The facility failed to ensure that at least two acceptable exits, remote from each other, were provided for each floor or fire section of the building.

Observation determined an exit passageway was not provided from the west basement stair enclosure to the exterior of the building. The west stair enclosure now discharges into the building as a result of the recent additions and remodeling.

No Description Available

Tag No.: K0045

Emergency illumination of means of egress must be arranged so that a failure of a single lighting fixture (bulb) will not leave the area in darkness and be arranged to provide not less than an average of 1 ft-candle measured along the path of egress at floor level. 7.9.2.1

The emergency illumination lighting system must be arranged to provide the required illumination automatically. 7.9.2.2

The emergency lighting system must be either continuously in operation or must be capable of repeated automatic operation without manual intervention. 7.9.2.5

The facility failed to provide emergency illumination throughout the facility.

Observation determined:

1) The South Entry Meeting Room had two marked exits but only one light fixture that provided emergency illumination of the entire space.

2) The Clinic Suite had two marked exits but the exit paths throughout the suite were not equipped with emergency illumination.

3) The two stair enclosures from the basement were not equipped with emergency illumination.

4) The windowless basement was not equipped with emergency illumination.

No Description Available

Tag No.: K0047

Exits must be marked by approved signage that is readily visible from any direction of exit access and that obviously and clearly identifies the exit. 7.10.1.2

The facility failed to mark exit paths with readily visible signage.

Observation determined the south end of the west north/south corridor was not marked by approved signage to clearly identify the path of exit.

No Description Available

Tag No.: K0051

The facility failed to ensure the fire alarm system is in compliance with NFPA 72.

Observation determined the fire alarm panel dialer located in the Main Boiler Room was not protected.
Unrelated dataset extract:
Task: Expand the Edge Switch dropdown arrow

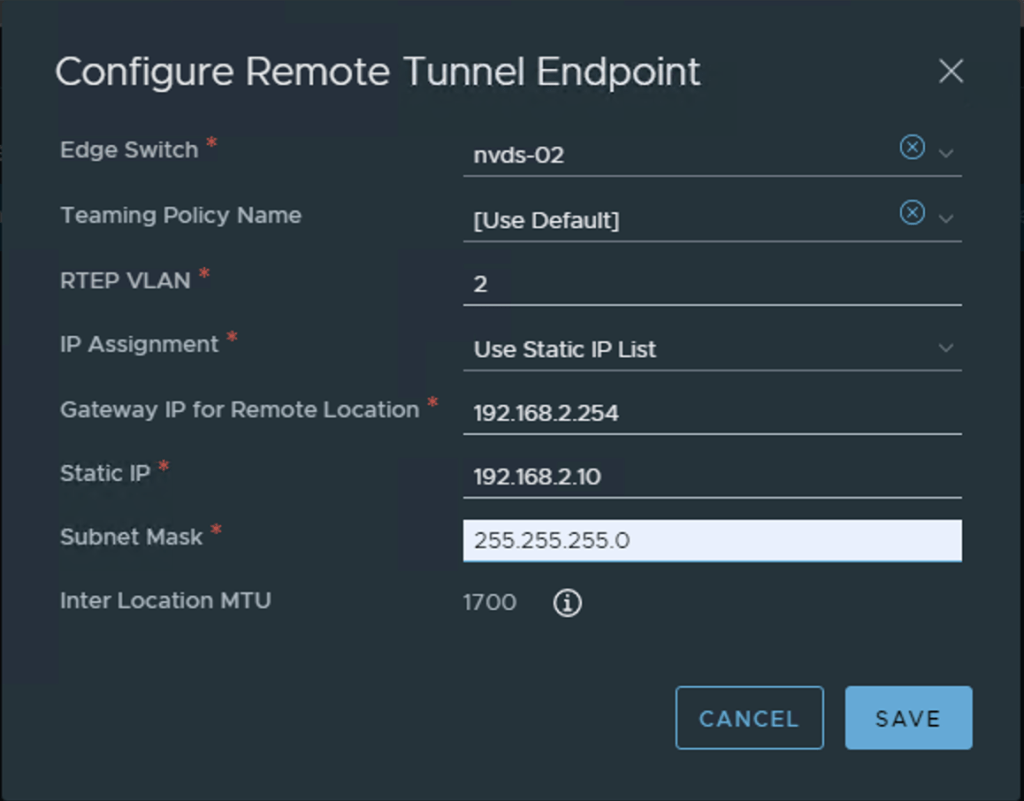Action: (946, 153)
CMS requires a photoelectric smoke detector above the fire alarm panel. If conditions do not permit a smoke detector, a rate-of-rise heat detector may be used.

No Description Available

Tag No.: K0062

The facility failed to ensure the automatic sprinkler system was continuously maintained in a reliable operating condition as required by NFPA 25, Standard for the Inspection, Testing and Maintenance of Water-based Fire Protection Systems.

Observation determined:

1) Side-wall sprinklers installed in areas that have pitched ceilings, must be installed at high-point of the ceiling with the sprinkler deflector aligned parallel to the ceiling. NFPA 13, Standard for the Installation of Sprinkler Systems 5-7.4.2

The sprinklers in the South Entry Meeting Room and Clinic Entry that protected the high-pitched ceiling areas were side-wall sprinklers that were not installed in accordance with the sprinkler's limitations. The sprinklers were not installed at the top of the pitched ceilings and sprinkler deflectors were not installed parallel to the ceiling.

2) A sprinkler in the north/west corner of the Laundry Room was obstructed by a surface mounted light fixture.
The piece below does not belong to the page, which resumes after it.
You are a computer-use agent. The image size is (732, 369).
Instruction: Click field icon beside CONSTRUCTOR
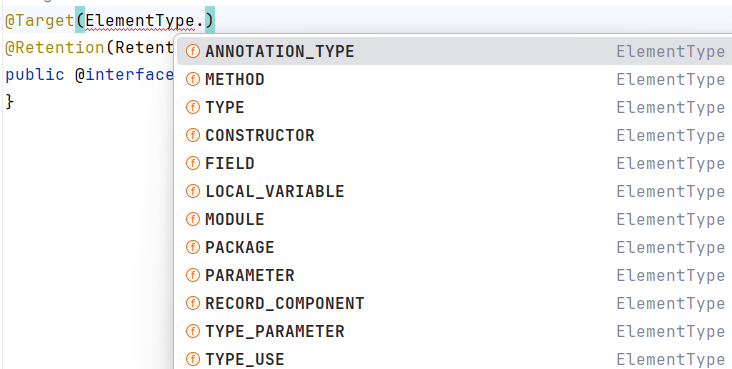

3) The recessed sprinkler in the Foundation Office was covered with the shipping cap and was not functional.

No Description Available

Tag No.: K0130

Records review indicated the facility failed to maintain fire dampers in a reliable operating condition as required by NFPA 90A, Standard for the Installation of Air-Conditioning and Ventilating Systems. The initial testing by the mechanical contractor and the fire alarm company was not available for review during the Life Safety Code survey.

No Description Available

Tag No.: K0147

Electrical wiring throughout a health care occupancy must comply with NFPA 70, National Electrical Code.
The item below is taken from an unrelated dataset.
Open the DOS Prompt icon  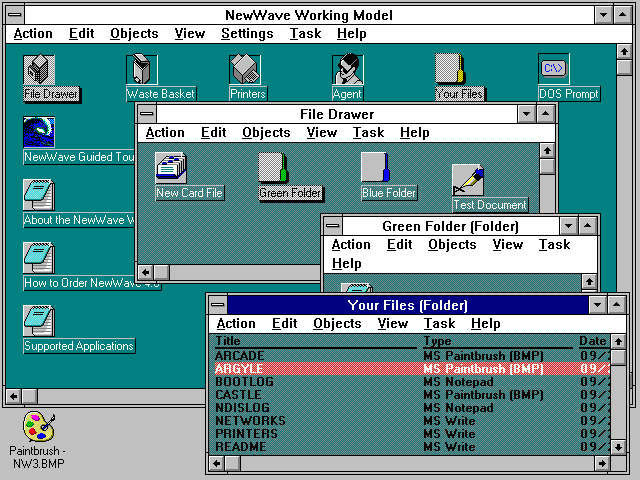click(x=553, y=69)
All electrical panelboard circuits must be legibly identified as to purpose or use on a circuit directory located on the face or inside of the panel doors.

The facility failed to ensure all of the electrical circuits were identified on the face or inside of the panel doors.

Observation determined that electrical circuits in one (1) of the three (3) electrical panelboards in the Clinic Electrical Room were not identified on the inside of the panel doors.